Albert William Bailey was born in Maine in 1873. He worked as a minister in New York before joining the Christian and Missionary Alliance to serve as a missionary at lumber camps in his home state. Bailey travelled to South Africa in 1909 as part of the South African General Mission to Durban.[1]
In 1910 he accompanied the leader of the General Mission, Frederick Stanley Arnot, to Kaondeland (in Rhodesia, modern-day Zambia) at his request as part of an initiative to spread Christianity into the upper reaches of the Zambezi River.[2] Later that year he established a mission at Chisalala and another at Lalafuta two years later.
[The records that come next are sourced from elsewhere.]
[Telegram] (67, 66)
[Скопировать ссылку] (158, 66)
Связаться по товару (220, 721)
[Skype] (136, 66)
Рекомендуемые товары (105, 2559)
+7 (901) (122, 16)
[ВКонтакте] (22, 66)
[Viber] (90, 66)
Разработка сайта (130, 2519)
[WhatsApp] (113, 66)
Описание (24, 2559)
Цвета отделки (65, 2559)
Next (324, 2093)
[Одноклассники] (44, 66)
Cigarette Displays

In 1913 the General Mission decided to expand into the neighbouring Portuguese colony of Angola.[1] Bailey crossed into Angola in 1914 and constructed a temporary house on the banks of the Luanginga River, in an area where no missionaries had operated before.[3]
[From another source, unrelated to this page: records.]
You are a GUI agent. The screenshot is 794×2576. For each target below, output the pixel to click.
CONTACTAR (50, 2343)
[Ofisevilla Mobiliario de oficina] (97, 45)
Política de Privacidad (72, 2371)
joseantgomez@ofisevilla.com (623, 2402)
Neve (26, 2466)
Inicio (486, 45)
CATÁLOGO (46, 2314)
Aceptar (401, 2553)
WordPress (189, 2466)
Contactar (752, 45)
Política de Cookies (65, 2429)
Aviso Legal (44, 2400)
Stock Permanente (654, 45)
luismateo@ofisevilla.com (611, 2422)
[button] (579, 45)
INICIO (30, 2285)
Bailey was keen to translate the bible into the local language, Mbunda, and sat on a translation committee that worked towards this.[4] Bailey personally translated the Gospel of John into Mbunda in 1916 and ordered the printing of copies of this at Kamundongo in 1919.[5][6]
In 1917 Bailey had established a mission at Muye in Angola.[7] The Plymouth Brethren's Christian Mission in Many Lands began operations in the region in 1921 and the Southern African General Mission and Bailey co-operated closely with them.[2]
Bailey published the autobiographical Commission and Conquest in South Africa in South Carolina in 1928. He resigned from missionary work in 1948 and died in 1955.[1]